Lun 11.08.2003

EL PAíS  › OPINION

Como siempre

› Por Eduardo Aliverti

Tienta decir que la imagen más fuerte de estas horas es aquella que permite ver a María Julia entrando a la cárcel. También es impactante, aunque era previsible, el destape que muestra al PAMI como un basural a cielo abierto. No es menor que el cura Grassi deba ir a juicio oral. Y desde ya que compite en intensidad el clima de justicia contra los genocidas de la última dictadura, en sus numerosas variantes informativas. Pero si de novedades se trata, el hecho sobresaliente es la posición fijada por la Iglesia respecto de los juicios por los derechos humanos, los pedidos de extradición y la eventual anulación de las leyes de impunidad (que el lenguaje sistémico denomina “del perdón”, en algunos casos por perversidad semiótica y en otros por simple vagancia intelectual).
La Iglesia ha dicho, por boca de su máximo referente, que “no se debe caer ni en la impunidad ni en la venganza”. Hay dos aspectos centrales a considerar. Uno de lectura política y otro de índole moral. El primero llama a atender con mucho cuidado el escenario de mediano y largo plazo. Y el segundo invita a la sublevación espiritual de las conciencias.
En ese orden: el Episcopado argentino fue y es el termómetro más preciso de la sensibilidad del poder. Hay contadas y formidables excepciones que honraron con su vida y con su muerte una interpretación del Evangelio ligada a las necesidades populares. Allí están Mugica, Angelelli, De Nevares. Pero el decurso histórico es indesmentible al señalar a la cúpula de la Iglesia Católica argentina como una de las más conservadoras y reaccionarias del mundo entero. Ya resulta aburrido y hasta ocioso recordar que nunca dejó de acompañar a los grupos del privilegio, que respaldó todos los golpes de Estado, que los promovió con sus documentos y sus actitudes, que bendijo las armas de los asesinos y los indultos de Menem. Y que jamás tuvo la dignidad de cualquier cristiano preciado de tal en el reconocimiento de sus culpas, que adquirió el nivel de complicidad directa con los enemigos del pueblo. Sin embargo, razones que van desde la propia constitución de la religiosidad hasta el poder político y económico de sus estructuras motivan que la cúspide eclesiástica quede a salvo de la condena social. Esa suerte de salvoconducto le otorga la posibilidad de mantener un increíble aura de “autoridad” para manifestarse sobre los grandes temas y debates, como si se tratara de la máxima instancia de moralidad política y social. La Iglesia es el reservorio clave para que el establishment diga con tranquilidad lo que no puede decir desde sus impopulares organizaciones: Fuerzas Armadas, núcleos empresarios, burocracia sindical. El mensaje de “ni impunidad ni venganza” es una advertencia lanzada desde una de las partes del poder pero en su nombre completo.

Registros de una colección
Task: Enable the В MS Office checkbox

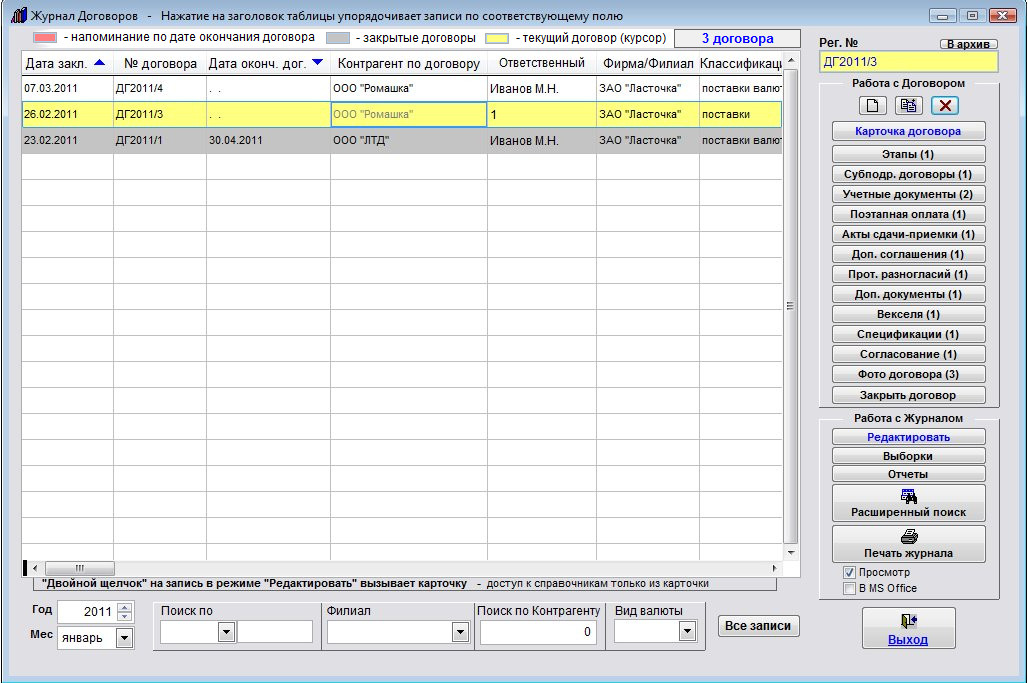Action: click(849, 588)
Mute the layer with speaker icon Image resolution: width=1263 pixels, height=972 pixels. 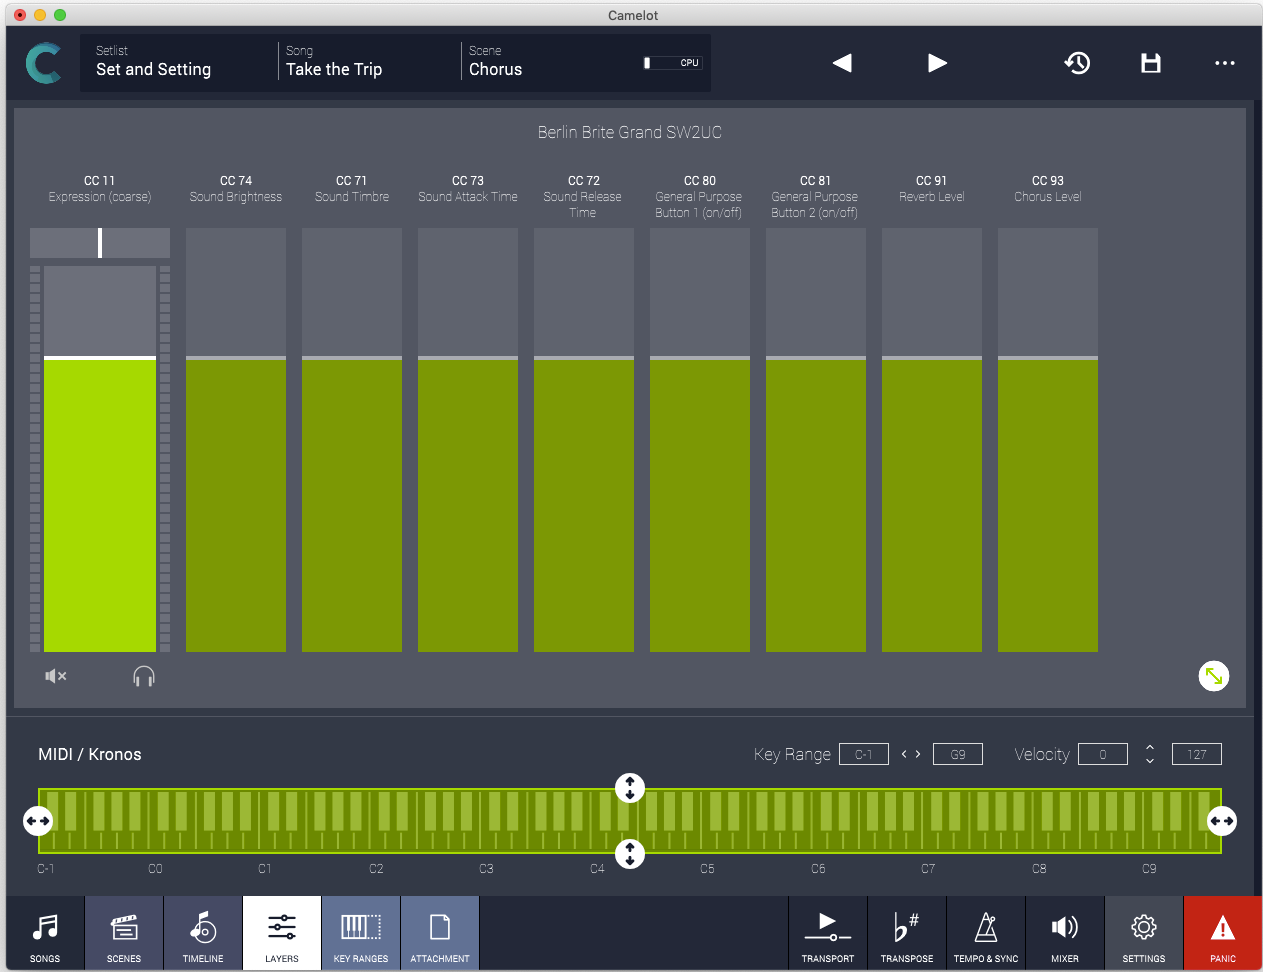(x=56, y=677)
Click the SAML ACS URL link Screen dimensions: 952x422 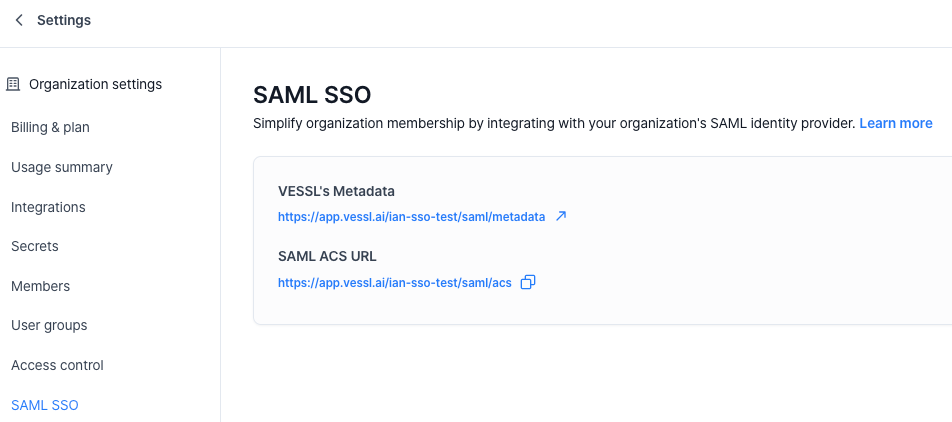(394, 283)
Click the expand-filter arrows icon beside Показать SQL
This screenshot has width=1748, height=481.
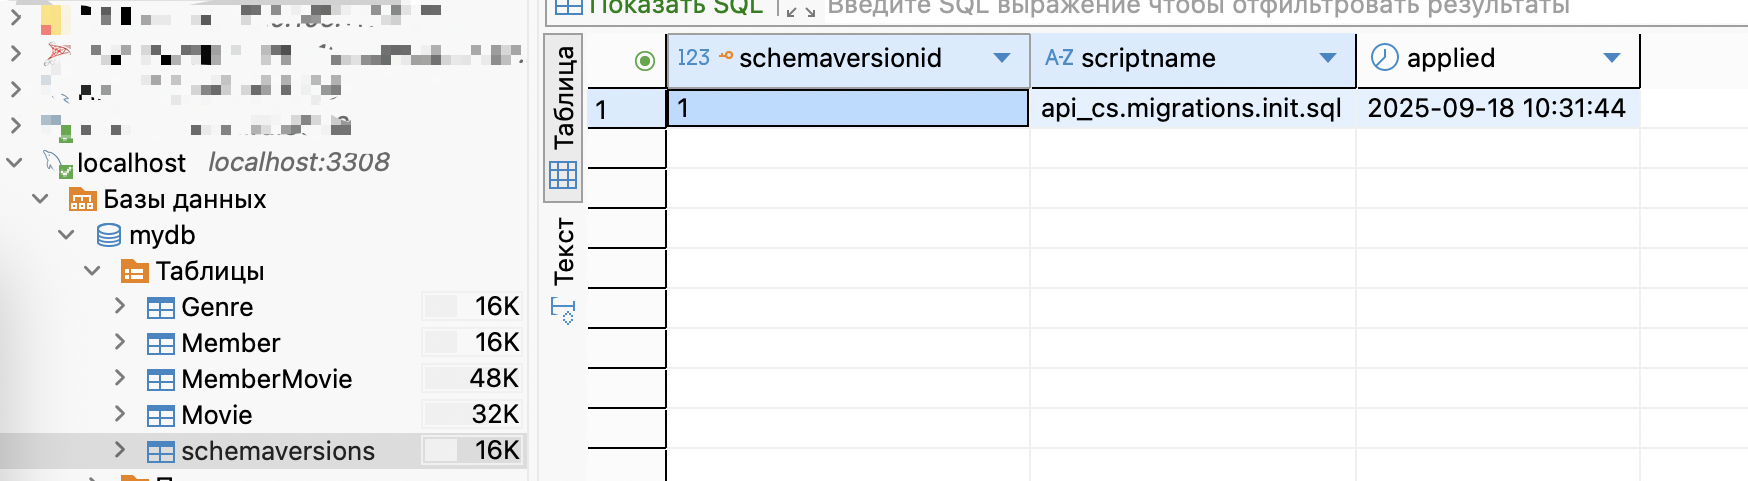[x=800, y=9]
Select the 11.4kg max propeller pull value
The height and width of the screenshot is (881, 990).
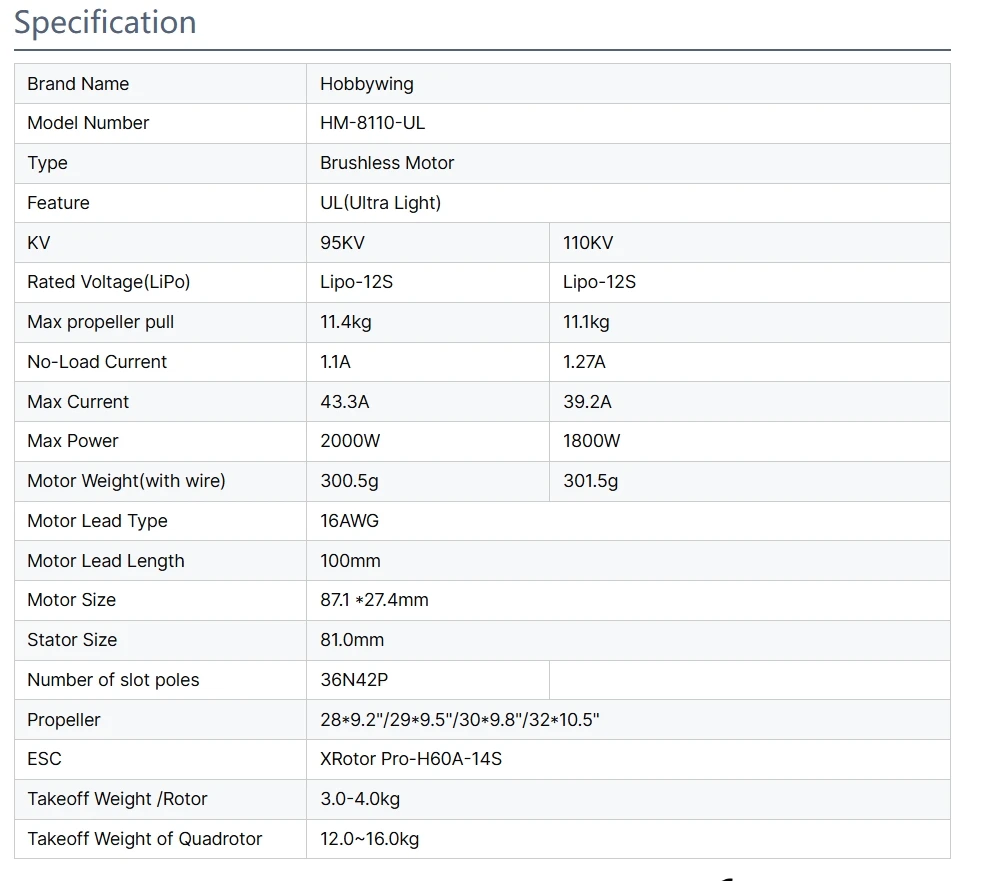click(345, 322)
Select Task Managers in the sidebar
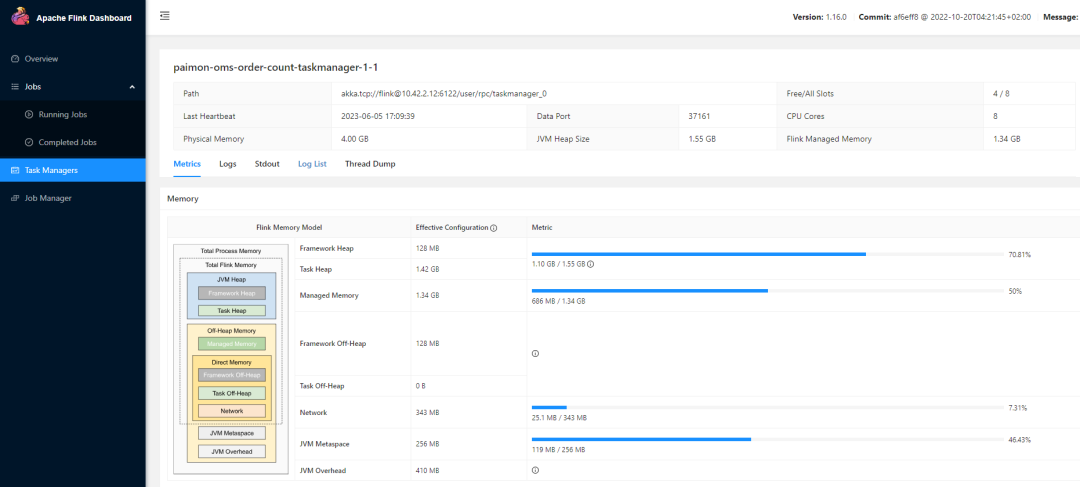 point(51,171)
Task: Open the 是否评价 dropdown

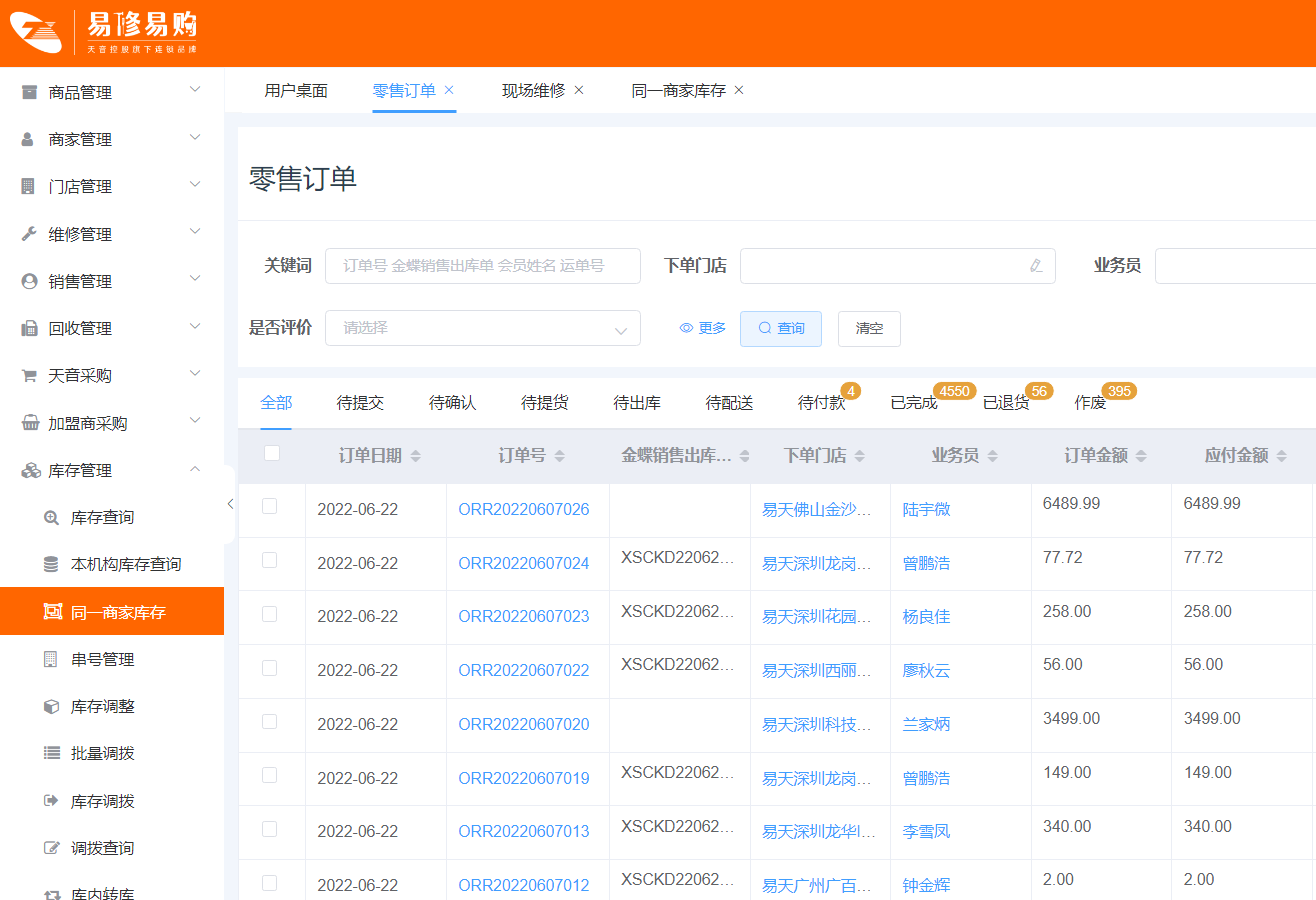Action: [x=482, y=328]
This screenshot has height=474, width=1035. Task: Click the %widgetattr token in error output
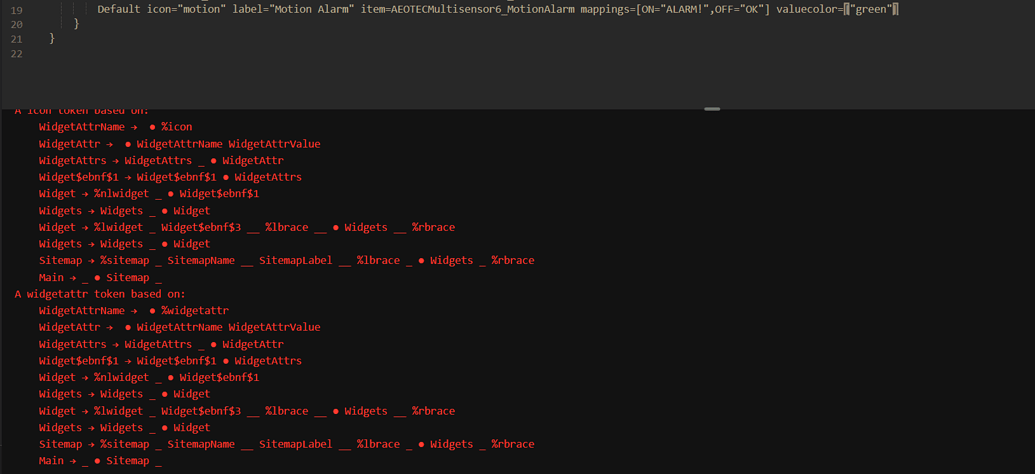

» Ejercicio propuesto 1: ¿Qué nombres menciona la columna sobre la Iglesia como ejemplos de las excepciones que honraron una interpretación del Evangelio ligada a las necesidades populares?
» Ejercicio propuesto 2: Reproduzca el pasaje de la columna sobre la Iglesia que va desde "La Iglesia ha" hasta "de las conciencias.", ambos incluidos.
» Ejercicio propuesto 3: Prosiga la columna sobre la Iglesia a partir del punto en que termina.

» Respuesta correcta 1: Mugica, Angelelli y De Nevares.

» Respuesta correcta 2:
La Iglesia ha dicho, por boca de su máximo referente, que “no se debe caer ni en la impunidad ni en la venganza”. Hay dos aspectos centrales a considerar. Uno de lectura política y otro de índole moral. El primero llama a atender con mucho cuidado el escenario de mediano y largo plazo. Y el segundo invita a la sublevación espiritual de las conciencias.

» Respuesta correcta 3:
La frase del monseñor Eduardo Mirás esconde o expone un cinismo a toda prueba. Bajo el pretexto de no volcarse ni a un exceso ni al otro juega, ante todo, con el rechazo natural que suscita cualquier “extremismo”. Y desde allí, construye el sentido de las dos palabras a partir de que, en aras de la amenaza de su sermón, una tiene escape y la otra no. “Impunidad” deja el resquicio de que los asesinos ya fueron juzgados. En consecuencia brutalmente obvia, volver a juzgarlos sólo puede significar “venganza”. Quizá suene un tanto maximalista, pero dos milenios de sapiencia dialéctica volvieron a aplicarse en la fraseología del monseñor.
El segundo aspecto va más de suyo y después de todo quedó (está) expuesto. ¿Desde qué soberanía moral pueden los príncipes de esta Iglesia arrogarse el derecho de dar recomendaciones sobre el juzgamiento del genocidio que avalaron? Un impresionante número de militantes católicos, en solicitada que se publicó hace pocos días en este diario, recordó que la Iglesia está muy lejos de ser –sólo– el grupo de obispos alarmados por la búsqueda de justicia contra los represores. Vaya feliz momento: el andar amenazante del Episcopado chocó justo con la detención del curaChristian Federico von Wernich, capellán de Ramón Camps, asesor espiritual de torturadores y lugarteniente celestial de otro bastardo: monseñor Antonio Plaza. Símbolos todos de la amoralidad de los moralizadores.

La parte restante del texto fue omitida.